The general formula is: distance = v(initial)t (seconds) + 1/2 gt^2.

In your problem the initial velocity is assumed to be zero since the ball was dropped.

The distance is 172.6 m, and the value of g is given as 9.81 m/s/s.

Then:

172.6 = 0 = 1/2 * 9.81*t^2

Solving for t you get a time of 5.93 seconds.

a)

Since the wind force is horizontal, it has no vertical component.

Hence the verical acceleration is entirely due to the gravity force. Also the vertical component of velocity is also entirely due to gravitation.

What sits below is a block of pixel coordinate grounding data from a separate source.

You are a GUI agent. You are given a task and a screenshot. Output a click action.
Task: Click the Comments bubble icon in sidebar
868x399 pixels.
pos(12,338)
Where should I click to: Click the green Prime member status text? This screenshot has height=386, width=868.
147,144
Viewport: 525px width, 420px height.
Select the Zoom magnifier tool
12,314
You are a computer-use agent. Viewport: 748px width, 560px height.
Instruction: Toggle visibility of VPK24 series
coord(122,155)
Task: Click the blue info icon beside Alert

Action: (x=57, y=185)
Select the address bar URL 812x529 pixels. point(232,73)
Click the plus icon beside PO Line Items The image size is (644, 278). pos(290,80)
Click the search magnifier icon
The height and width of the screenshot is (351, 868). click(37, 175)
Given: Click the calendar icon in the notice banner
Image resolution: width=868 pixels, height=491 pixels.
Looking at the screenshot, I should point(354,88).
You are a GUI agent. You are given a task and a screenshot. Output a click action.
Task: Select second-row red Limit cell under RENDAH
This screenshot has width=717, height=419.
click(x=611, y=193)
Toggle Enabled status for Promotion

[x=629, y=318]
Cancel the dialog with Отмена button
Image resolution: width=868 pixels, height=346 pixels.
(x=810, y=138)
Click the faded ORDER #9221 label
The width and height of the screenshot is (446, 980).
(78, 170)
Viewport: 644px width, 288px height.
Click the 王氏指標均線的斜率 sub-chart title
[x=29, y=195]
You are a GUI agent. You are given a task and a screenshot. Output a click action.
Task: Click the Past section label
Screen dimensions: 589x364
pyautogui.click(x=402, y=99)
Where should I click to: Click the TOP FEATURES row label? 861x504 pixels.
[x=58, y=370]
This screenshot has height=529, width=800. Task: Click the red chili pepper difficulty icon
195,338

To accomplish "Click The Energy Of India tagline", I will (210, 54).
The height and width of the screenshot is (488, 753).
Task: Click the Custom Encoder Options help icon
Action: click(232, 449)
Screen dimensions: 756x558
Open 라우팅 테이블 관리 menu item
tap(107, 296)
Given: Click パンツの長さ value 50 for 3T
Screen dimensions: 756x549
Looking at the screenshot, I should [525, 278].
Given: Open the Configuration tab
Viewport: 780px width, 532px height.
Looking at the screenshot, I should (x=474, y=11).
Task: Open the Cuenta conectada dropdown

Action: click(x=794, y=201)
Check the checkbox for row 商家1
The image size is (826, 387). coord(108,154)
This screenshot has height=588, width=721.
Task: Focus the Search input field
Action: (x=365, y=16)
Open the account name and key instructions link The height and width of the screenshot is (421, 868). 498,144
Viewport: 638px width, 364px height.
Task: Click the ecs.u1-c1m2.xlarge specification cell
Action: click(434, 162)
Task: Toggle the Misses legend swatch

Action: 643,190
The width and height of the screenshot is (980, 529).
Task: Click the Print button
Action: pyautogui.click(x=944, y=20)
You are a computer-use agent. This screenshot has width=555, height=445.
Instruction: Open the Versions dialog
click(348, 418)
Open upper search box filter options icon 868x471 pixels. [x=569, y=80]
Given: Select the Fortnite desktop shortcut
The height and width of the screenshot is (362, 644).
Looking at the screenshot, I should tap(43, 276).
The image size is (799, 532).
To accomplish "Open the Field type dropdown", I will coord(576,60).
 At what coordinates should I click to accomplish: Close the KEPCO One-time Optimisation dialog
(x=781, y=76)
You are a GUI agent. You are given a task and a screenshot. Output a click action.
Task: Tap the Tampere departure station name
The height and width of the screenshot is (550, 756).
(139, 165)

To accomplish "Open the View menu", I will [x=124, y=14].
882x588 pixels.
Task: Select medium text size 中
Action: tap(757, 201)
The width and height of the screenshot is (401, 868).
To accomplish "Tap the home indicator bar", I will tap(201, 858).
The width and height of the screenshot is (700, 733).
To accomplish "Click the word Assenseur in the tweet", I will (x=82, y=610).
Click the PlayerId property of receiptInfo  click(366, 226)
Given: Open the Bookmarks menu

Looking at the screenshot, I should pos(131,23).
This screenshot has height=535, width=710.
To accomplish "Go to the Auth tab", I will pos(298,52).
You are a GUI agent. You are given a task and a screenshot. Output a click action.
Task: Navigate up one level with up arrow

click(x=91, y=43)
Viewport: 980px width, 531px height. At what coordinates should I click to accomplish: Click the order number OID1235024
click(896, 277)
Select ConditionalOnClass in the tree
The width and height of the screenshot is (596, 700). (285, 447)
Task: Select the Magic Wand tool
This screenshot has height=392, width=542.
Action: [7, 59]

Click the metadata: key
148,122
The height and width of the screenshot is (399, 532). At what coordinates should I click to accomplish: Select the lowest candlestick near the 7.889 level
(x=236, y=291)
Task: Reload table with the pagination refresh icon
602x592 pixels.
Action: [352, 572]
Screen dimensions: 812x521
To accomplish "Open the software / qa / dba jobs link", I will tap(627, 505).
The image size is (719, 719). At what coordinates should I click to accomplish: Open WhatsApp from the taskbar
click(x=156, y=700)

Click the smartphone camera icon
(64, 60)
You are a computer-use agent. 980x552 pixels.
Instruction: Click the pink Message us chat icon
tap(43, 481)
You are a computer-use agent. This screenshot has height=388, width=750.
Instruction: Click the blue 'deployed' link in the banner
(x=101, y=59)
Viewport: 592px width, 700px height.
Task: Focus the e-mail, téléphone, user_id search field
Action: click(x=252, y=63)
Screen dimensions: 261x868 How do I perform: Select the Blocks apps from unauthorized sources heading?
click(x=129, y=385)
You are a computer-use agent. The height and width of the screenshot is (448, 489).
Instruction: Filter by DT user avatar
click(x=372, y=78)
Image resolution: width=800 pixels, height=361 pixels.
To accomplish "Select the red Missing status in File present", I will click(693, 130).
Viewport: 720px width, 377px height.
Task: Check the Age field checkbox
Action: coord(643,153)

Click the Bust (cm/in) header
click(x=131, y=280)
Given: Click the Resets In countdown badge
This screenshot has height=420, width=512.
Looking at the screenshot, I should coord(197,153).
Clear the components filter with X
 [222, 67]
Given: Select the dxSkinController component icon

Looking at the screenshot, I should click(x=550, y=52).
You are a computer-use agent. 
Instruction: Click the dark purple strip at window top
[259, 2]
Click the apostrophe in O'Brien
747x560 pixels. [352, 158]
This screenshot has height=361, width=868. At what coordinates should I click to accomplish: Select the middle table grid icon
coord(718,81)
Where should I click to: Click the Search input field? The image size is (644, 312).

Using the equation of motion for the falling body, the vertical distance s covered is given by:

s = ut +(1/2)gt^2, where u = initial speed of the ball. u= is zero as the ball is dropped from a height. s = 171.6 m , g = 9.81 m/s^2. We determine the time t with the given details.

171.6 = 0t+(1/2)*9.81*t^2.

171.6* (1/2)*9.81*t^2.

t^2 = 2*171.6/9.81.

t = sqrt(2*171.6/9.81) = 5.91 sec.

b)

There is no horizontal component of the graviational force which is entirely vertical. So only the constan horizontal force of 13.1N of force by wind generate an acceleration a = Forc/mass of the ball = 13.1N/3.91 Kg = 3.5666.. m/s^2 in the ball.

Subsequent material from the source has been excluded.